→ SOURCE EXCERPT:
___
I grab the phone and tell Dave we’ve got calls to make. Our conversations reveal the potency of my SSB radio calls. Switching frequencies, my voice bounced like a tennis ball to greater and greater distances. For unknown reasons, I wasn’t heard in the Bahamas, the East Coast, or on most of the continental United States. Only Petty Officer Adam Harris, manning a US Coast Guard communication station in Kodiak, Alaska, intercepted and recorded my transmission. He picked it up on frequency 4.1250. Static garbled the position. He mapped Wild Hair’s location as best he could and mobilized the Coast Guard District Office in Florida. Florida briefed the Royal Bahamas Defense Force and a local BASRA volunteer rescuer—a fellow just like Charles—set off with a friend. Twenty-one miles off course, their effort was futile.

There’s more. When the Coast Guard heard my Mayday, they opened a Search and Rescue (SAR) case. Once a case opens, it stays open until the Coast Guard either finds what they are looking for or confirms services aren’t needed.

Officer Harris handed our case to a talented detective also stationed in Kodiak: Joshua Bouknight, a petty officer OS2. Bouknight reviewed the national database and discovered twelve vessels registered with the name Wild Hair. Then he turned his attention to the recording, put it through cleaning software, and removed the majority of atmospheric noise. He listened to the call several dozen times. Hearing, “One person blown out to sea and one person on board,” the officer figured two people were onboard, so he ruled out large, commercial fishing vessels.
___
→ EXCERPTED RECORDS:
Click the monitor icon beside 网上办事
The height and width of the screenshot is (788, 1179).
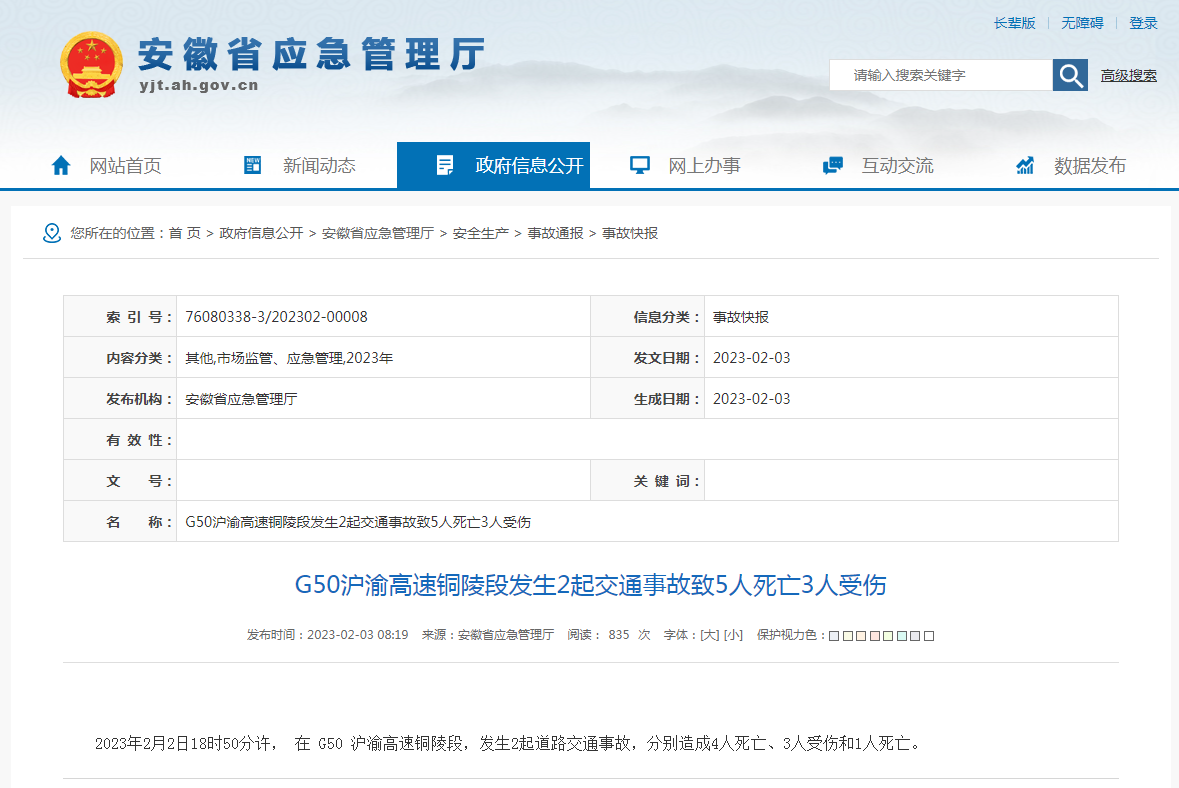(640, 166)
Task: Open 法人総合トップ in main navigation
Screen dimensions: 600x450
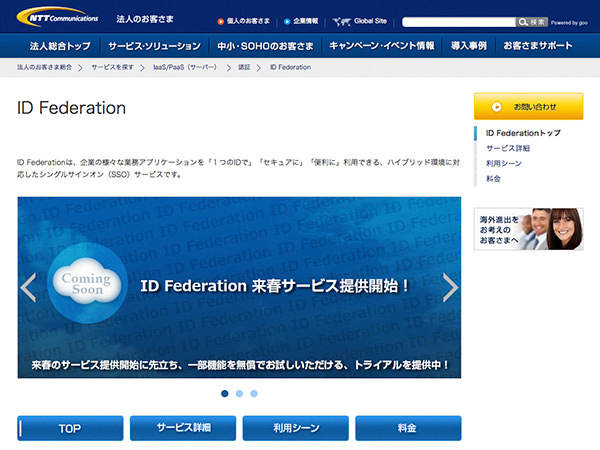Action: click(59, 47)
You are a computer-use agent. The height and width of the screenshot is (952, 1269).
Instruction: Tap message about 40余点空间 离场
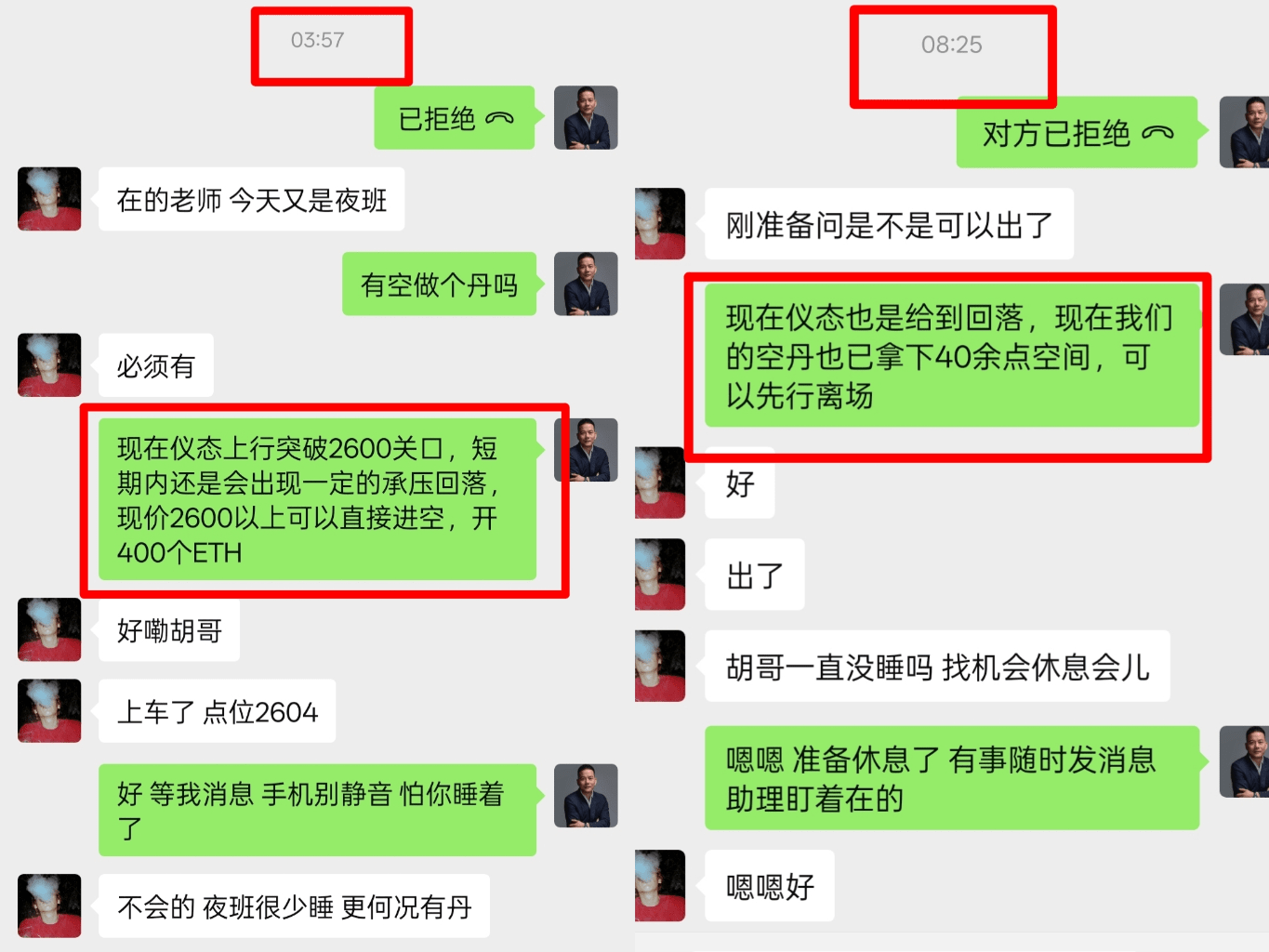point(952,356)
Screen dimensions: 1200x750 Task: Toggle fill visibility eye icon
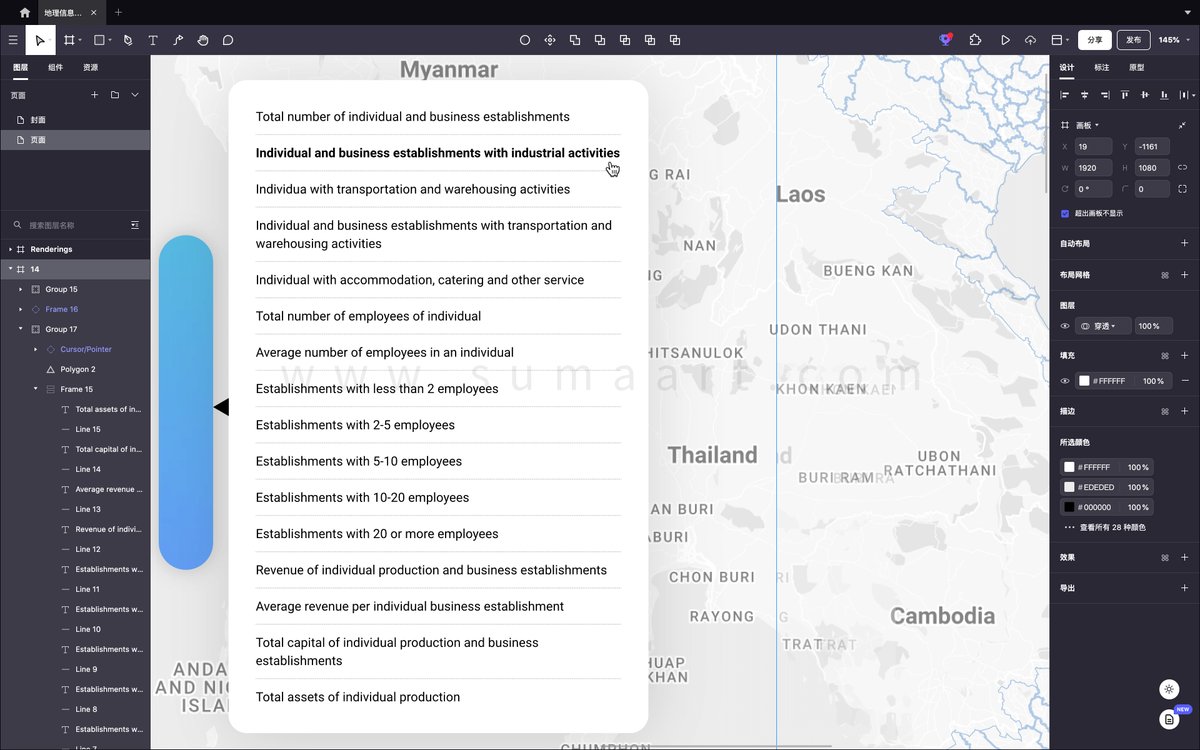click(x=1065, y=381)
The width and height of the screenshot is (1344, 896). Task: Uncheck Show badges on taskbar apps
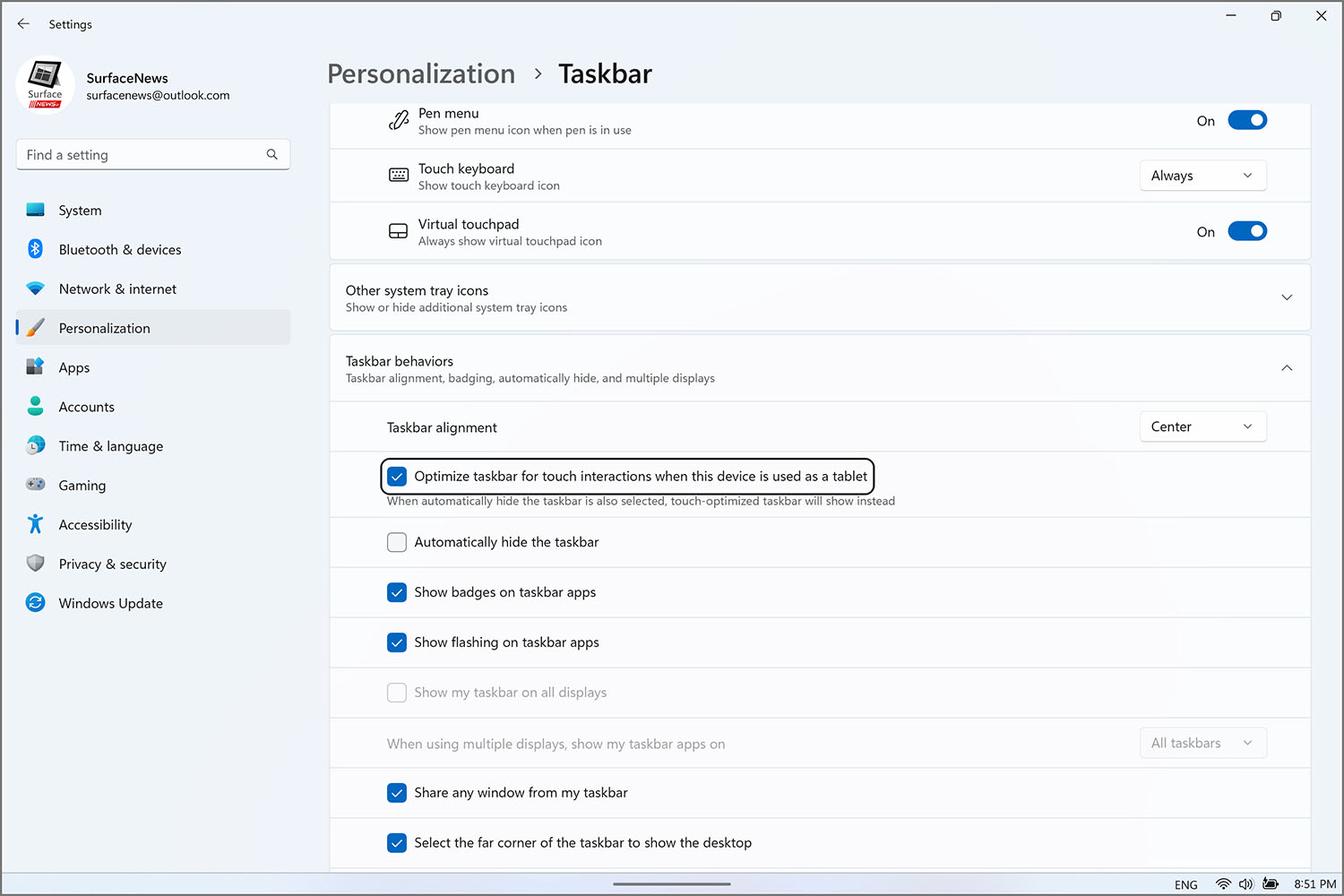point(397,592)
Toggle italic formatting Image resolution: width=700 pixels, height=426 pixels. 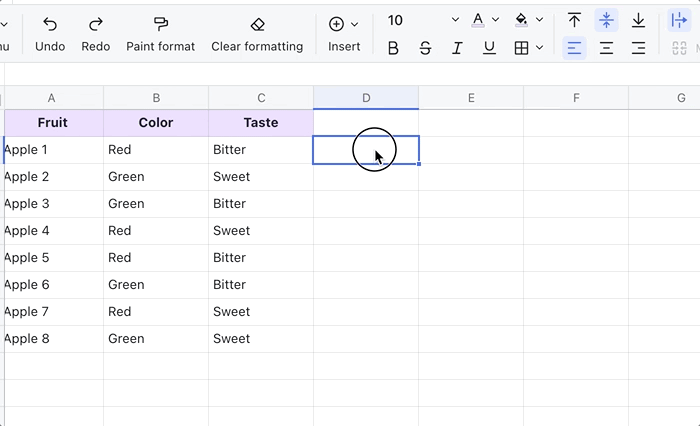457,48
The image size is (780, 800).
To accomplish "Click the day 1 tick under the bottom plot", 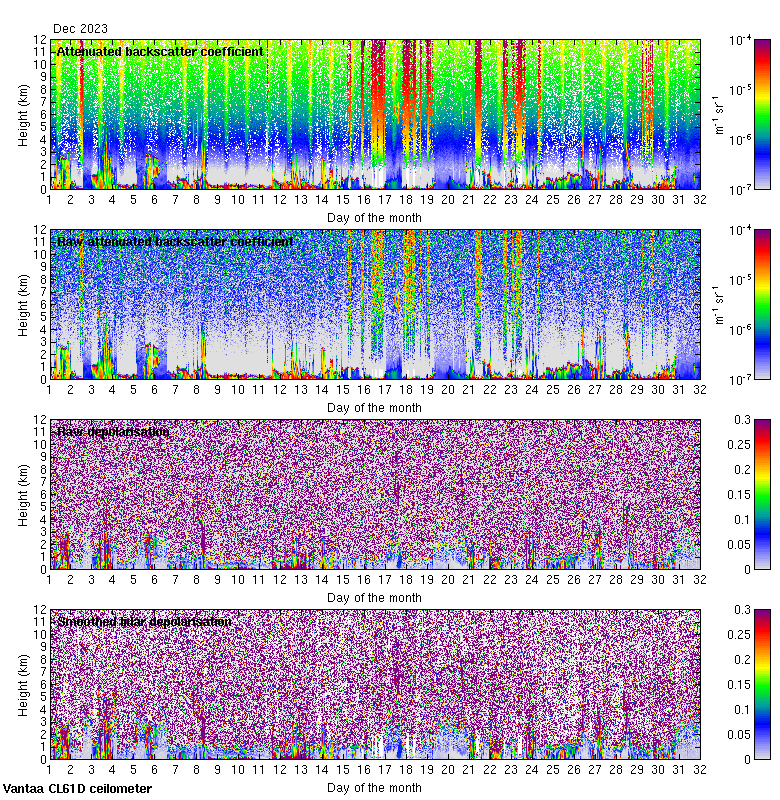I will click(49, 769).

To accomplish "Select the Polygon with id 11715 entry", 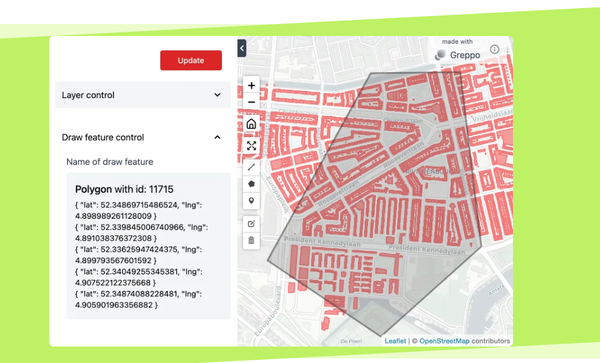I will [124, 189].
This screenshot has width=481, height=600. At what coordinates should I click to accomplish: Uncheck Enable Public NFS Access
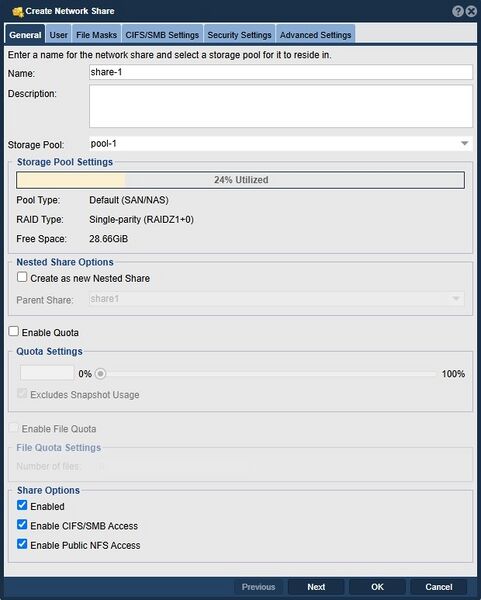[22, 544]
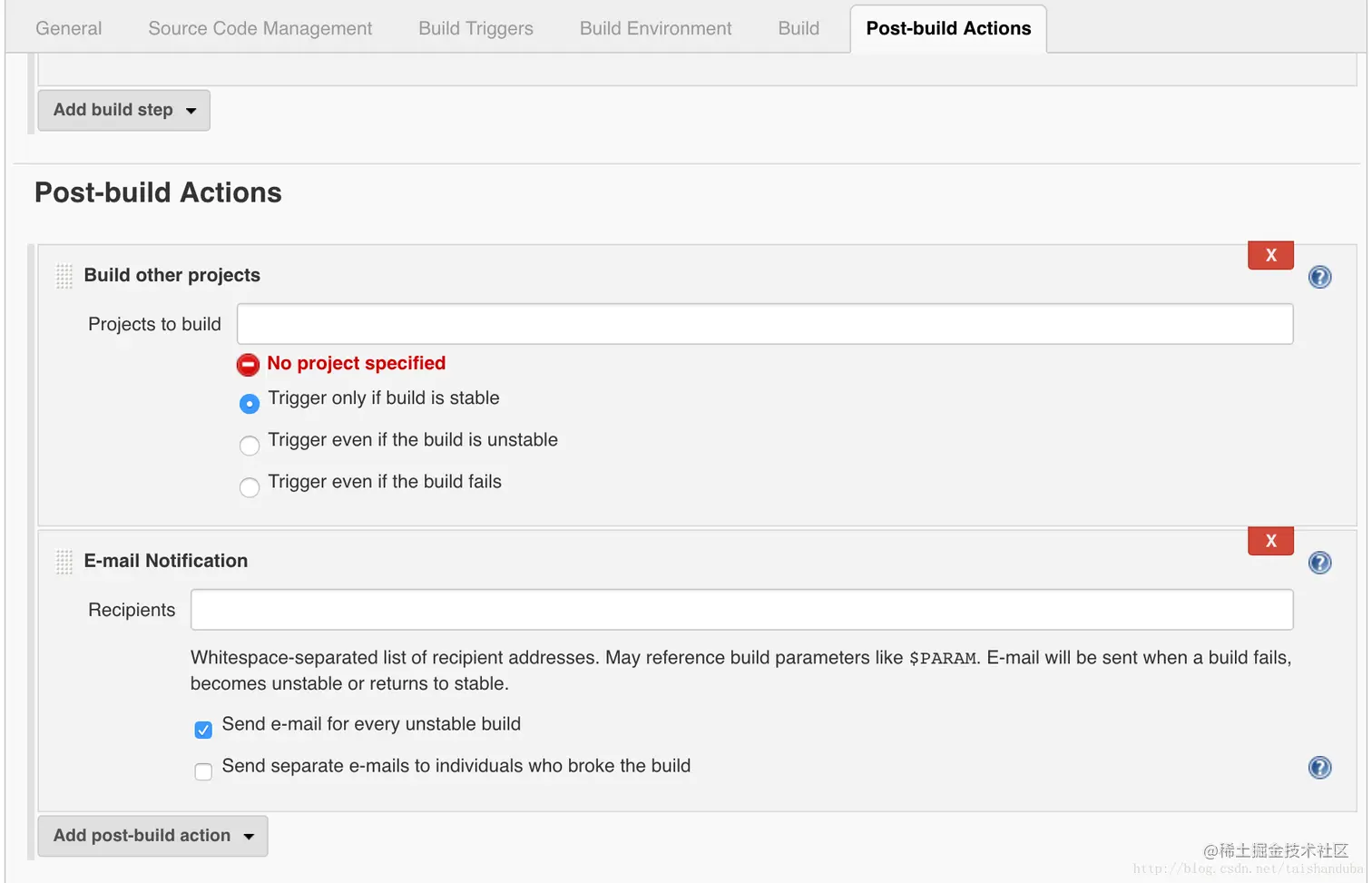Select Trigger only if build is stable

coord(250,403)
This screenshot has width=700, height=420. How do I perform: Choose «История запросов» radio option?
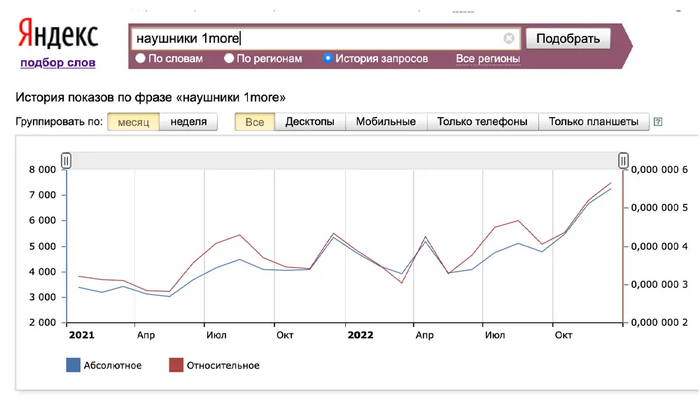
___
→ REQUIREMENTS:
Write out the full passage about the Mayday call and the Coast Guard search word for word.

→ SOLUTION TO THE PROBLEM:
I grab the phone and tell Dave we’ve got calls to make. Our conversations reveal the potency of my SSB radio calls. Switching frequencies, my voice bounced like a tennis ball to greater and greater distances. For unknown reasons, I wasn’t heard in the Bahamas, the East Coast, or on most of the continental United States. Only Petty Officer Adam Harris, manning a US Coast Guard communication station in Kodiak, Alaska, intercepted and recorded my transmission. He picked it up on frequency 4.1250. Static garbled the position. He mapped Wild Hair’s location as best he could and mobilized the Coast Guard District Office in Florida. Florida briefed the Royal Bahamas Defense Force and a local BASRA volunteer rescuer—a fellow just like Charles—set off with a friend. Twenty-one miles off course, their effort was futile.

There’s more. When the Coast Guard heard my Mayday, they opened a Search and Rescue (SAR) case. Once a case opens, it stays open until the Coast Guard either finds what they are looking for or confirms services aren’t needed.

Officer Harris handed our case to a talented detective also stationed in Kodiak: Joshua Bouknight, a petty officer OS2. Bouknight reviewed the national database and discovered twelve vessels registered with the name Wild Hair. Then he turned his attention to the recording, put it through cleaning software, and removed the majority of atmospheric noise. He listened to the call several dozen times. Hearing, “One person blown out to sea and one person on board,” the officer figured two people were onboard, so he ruled out large, commercial fishing vessels.